* **WORK REQUEST**
From the entries below, gather every line containing the string "computer".

[Stored dataset items]
★ ★ ★ ★ ★

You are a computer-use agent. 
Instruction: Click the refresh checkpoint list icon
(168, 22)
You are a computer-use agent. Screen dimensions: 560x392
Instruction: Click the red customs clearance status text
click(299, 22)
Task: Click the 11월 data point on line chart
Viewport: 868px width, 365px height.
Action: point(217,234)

★ ★ ★ ★ ★

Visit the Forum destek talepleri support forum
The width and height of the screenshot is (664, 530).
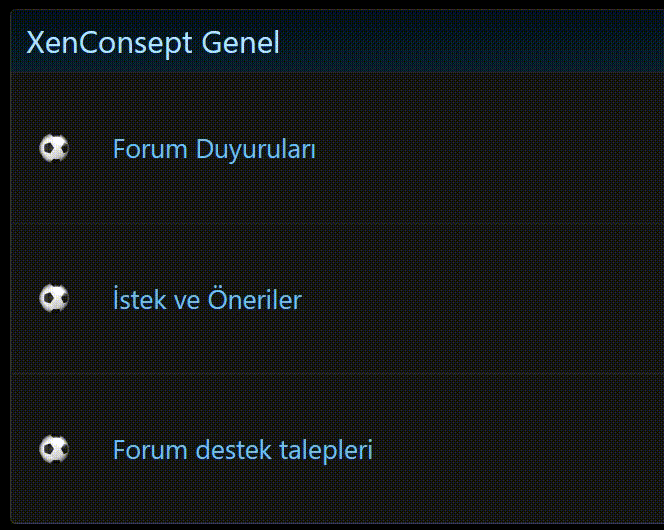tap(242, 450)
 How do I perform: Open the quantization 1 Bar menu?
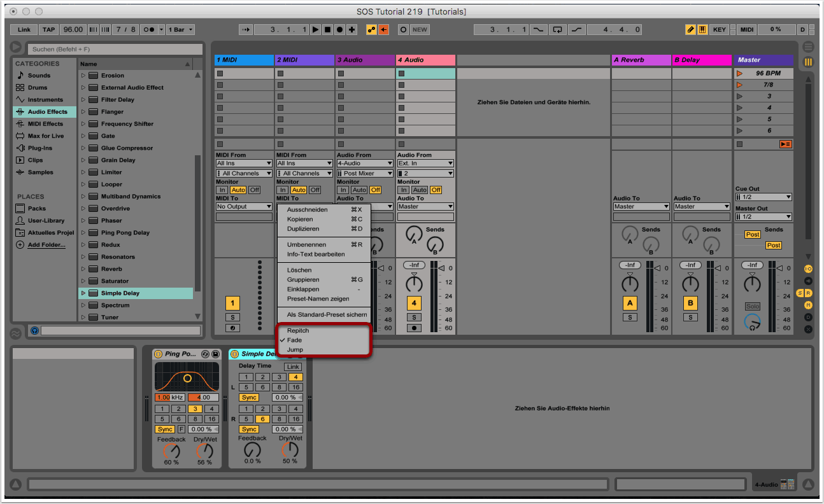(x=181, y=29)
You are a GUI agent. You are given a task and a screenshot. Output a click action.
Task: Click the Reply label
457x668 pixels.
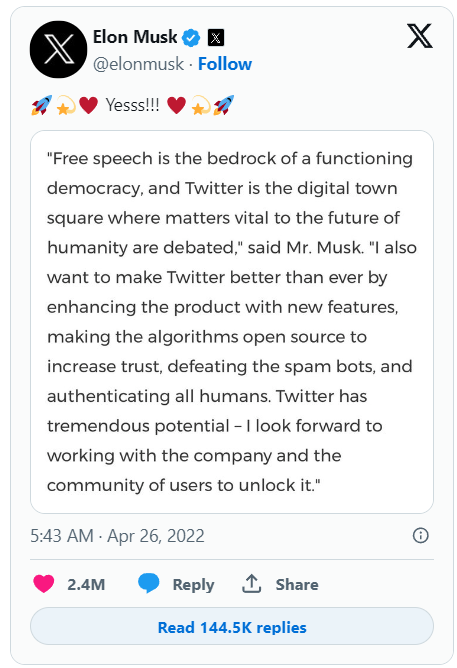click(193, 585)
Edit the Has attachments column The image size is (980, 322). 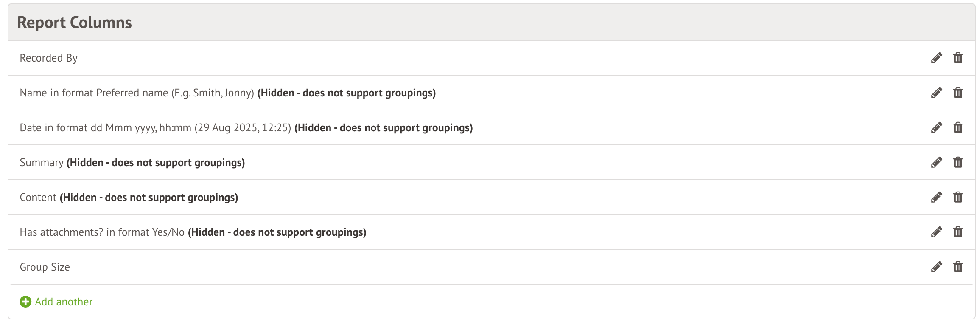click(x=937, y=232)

★ ★ ★ ★ ★

* **OUTPUT OF THE EXERCISE**
You are a computer-use agent. 
You are a computer-use agent. Screen dimensions: 560x392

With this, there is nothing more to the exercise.